There must be a better way, right? How are you doing it?

Your answers are much appreciated!

Best Answer

There are multiple ways to backup and restore but as always this depends on your needs and varies among setups, here is just an idea that could help minimize the recovery on time point in case need to restore.

Before, is important to understand that in a MariaDB Galera cluster, all the nodes are "masters" and by using pc.weight=0 you are just modifying the quorum check Weighted Quorum for a Master and Multiple Slaves Scenario, from the docs:

node1: pc.weight = 1
node2: pc.weight = 0

Under this pattern, if node1 dies, all remaining nodes end up as non-primary components. If any other node dies, the Primary Component is preserved. In the case of network partitioning, node1 always remains as the Primary Component.

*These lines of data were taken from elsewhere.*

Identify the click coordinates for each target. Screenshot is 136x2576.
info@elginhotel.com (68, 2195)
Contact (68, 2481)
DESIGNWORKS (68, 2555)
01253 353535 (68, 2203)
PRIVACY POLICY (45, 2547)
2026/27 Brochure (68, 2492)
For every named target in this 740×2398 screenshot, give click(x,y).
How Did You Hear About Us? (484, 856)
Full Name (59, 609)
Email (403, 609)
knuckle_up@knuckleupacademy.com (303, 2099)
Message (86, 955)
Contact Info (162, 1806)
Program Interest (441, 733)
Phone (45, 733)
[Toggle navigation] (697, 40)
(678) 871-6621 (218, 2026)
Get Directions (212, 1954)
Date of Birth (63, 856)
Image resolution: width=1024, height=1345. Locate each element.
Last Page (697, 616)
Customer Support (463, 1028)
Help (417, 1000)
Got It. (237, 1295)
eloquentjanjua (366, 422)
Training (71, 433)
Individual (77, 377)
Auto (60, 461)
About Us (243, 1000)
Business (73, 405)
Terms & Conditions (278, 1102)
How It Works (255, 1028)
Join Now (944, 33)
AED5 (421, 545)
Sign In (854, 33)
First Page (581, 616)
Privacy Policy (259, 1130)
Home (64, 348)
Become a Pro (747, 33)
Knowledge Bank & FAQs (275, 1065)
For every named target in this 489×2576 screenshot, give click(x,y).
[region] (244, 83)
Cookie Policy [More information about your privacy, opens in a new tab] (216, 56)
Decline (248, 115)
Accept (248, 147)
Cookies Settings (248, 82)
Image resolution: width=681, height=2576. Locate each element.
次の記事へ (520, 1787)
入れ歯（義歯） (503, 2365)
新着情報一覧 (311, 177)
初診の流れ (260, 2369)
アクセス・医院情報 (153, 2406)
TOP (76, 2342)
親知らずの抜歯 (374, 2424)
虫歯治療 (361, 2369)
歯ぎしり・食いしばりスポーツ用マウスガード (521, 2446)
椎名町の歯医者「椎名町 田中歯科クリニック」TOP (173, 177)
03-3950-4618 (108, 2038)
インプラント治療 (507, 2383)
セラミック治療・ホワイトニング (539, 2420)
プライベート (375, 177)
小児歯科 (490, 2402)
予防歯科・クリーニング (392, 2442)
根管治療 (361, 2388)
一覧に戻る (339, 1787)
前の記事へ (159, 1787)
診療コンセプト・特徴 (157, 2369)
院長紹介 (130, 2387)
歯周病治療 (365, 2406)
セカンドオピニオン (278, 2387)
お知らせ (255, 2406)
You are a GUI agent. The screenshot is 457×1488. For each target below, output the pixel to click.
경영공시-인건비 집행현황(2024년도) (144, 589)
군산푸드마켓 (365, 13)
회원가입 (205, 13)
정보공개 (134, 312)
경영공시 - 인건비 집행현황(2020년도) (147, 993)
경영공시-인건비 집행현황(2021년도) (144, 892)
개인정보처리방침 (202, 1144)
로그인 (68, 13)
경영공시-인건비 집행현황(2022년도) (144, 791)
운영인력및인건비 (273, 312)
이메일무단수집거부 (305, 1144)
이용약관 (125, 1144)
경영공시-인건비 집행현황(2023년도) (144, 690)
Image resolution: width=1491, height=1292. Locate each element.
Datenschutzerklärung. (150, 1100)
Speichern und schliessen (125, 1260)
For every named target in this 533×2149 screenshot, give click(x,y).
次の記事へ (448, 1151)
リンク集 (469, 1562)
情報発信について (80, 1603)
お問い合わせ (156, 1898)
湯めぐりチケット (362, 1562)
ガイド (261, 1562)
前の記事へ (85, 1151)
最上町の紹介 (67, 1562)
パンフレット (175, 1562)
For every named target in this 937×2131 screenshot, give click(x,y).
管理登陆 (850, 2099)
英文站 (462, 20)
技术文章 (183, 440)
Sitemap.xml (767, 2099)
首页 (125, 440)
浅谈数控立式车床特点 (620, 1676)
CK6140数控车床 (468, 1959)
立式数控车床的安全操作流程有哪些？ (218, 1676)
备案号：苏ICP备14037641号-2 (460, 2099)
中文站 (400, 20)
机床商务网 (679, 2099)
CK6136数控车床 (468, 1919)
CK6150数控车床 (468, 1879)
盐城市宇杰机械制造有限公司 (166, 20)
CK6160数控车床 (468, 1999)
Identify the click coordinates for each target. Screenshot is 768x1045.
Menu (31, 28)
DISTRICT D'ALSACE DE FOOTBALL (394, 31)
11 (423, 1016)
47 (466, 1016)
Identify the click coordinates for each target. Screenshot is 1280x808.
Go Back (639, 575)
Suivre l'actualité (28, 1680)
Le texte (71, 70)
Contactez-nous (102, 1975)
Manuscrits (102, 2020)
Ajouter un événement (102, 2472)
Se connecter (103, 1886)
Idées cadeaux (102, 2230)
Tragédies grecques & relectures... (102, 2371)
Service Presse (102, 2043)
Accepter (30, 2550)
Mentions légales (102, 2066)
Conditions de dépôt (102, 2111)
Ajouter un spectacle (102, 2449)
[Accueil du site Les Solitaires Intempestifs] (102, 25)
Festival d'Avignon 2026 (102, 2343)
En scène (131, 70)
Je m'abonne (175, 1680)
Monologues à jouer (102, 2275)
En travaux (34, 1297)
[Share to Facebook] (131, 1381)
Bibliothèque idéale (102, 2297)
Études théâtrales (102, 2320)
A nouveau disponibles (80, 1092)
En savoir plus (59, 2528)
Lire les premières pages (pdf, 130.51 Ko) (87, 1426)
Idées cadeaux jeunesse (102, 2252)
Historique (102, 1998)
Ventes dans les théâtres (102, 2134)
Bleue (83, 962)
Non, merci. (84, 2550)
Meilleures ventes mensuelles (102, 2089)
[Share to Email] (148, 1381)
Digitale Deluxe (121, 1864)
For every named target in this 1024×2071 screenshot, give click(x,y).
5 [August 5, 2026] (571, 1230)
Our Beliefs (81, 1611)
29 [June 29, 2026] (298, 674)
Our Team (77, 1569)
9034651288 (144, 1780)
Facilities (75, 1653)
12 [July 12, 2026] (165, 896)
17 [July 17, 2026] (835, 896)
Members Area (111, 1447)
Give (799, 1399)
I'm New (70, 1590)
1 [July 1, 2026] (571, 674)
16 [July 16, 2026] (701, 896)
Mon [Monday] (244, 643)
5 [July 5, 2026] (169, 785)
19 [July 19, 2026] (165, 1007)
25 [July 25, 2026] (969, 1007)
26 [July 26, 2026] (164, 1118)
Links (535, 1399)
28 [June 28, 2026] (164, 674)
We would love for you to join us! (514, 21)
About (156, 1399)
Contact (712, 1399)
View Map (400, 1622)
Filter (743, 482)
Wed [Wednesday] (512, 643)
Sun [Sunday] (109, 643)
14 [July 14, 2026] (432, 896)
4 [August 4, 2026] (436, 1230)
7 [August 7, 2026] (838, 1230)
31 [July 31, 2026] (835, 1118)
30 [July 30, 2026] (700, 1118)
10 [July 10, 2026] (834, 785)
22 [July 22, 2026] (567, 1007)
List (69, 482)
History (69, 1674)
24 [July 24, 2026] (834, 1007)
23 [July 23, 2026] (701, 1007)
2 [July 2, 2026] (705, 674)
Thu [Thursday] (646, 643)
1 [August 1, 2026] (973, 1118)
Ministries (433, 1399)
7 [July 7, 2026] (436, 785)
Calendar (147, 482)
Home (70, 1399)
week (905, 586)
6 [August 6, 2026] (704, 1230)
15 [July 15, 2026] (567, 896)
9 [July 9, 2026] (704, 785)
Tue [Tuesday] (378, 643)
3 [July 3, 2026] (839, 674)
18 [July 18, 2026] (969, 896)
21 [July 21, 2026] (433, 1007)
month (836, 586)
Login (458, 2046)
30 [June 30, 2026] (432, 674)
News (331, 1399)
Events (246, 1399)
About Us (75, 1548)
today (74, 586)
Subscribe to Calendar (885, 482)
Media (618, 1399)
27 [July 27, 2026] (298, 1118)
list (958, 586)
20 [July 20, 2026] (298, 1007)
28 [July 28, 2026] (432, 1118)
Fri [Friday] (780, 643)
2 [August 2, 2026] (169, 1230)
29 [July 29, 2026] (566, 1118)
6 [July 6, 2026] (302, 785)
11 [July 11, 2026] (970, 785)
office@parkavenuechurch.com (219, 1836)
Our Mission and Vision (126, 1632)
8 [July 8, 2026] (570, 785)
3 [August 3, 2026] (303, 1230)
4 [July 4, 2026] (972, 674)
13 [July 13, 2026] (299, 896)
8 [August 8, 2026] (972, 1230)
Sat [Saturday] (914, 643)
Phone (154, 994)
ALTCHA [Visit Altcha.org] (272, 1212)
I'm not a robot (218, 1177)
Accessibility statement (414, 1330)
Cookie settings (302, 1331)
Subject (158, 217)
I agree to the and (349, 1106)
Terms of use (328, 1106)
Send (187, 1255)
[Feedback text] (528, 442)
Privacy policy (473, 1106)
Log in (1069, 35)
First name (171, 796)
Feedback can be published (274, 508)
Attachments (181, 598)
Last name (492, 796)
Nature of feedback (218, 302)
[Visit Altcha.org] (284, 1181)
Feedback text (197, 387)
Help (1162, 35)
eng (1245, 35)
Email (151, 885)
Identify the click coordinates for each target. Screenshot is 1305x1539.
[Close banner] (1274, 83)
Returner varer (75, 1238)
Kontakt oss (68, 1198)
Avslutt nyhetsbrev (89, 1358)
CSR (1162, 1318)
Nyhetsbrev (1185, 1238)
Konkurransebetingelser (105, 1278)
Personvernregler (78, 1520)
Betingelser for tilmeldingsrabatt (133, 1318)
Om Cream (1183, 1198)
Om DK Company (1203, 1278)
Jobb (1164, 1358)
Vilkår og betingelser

But this can't be used as a backup strategy since once your data has being modified it will be replicated among all the nodes.

Regarding the backup and restore scenario in case of a human error, hacked DB or hardware malfunction, etc, it will depend on how periodically you were backing up, your last on time restore point will be the latest date of your backup. You could create backups daily or even every 12 hours, a heavy time-consuming process depending on your DB size.

As an easy but more "expensive" alternative to this method, you could attach one or more slaves to your cluster, One to be in sync (no delayed) and a second one using a delayed replication in where you could define a delay for example 1 hour. (you could set the delay to your "reaction" time for example)

However, is important to monitor the state of the cluster(masters) so in case something unexpected happened you could stop the replication (at least on the delayed slave) since you would like to use it as your earlies restore on time point.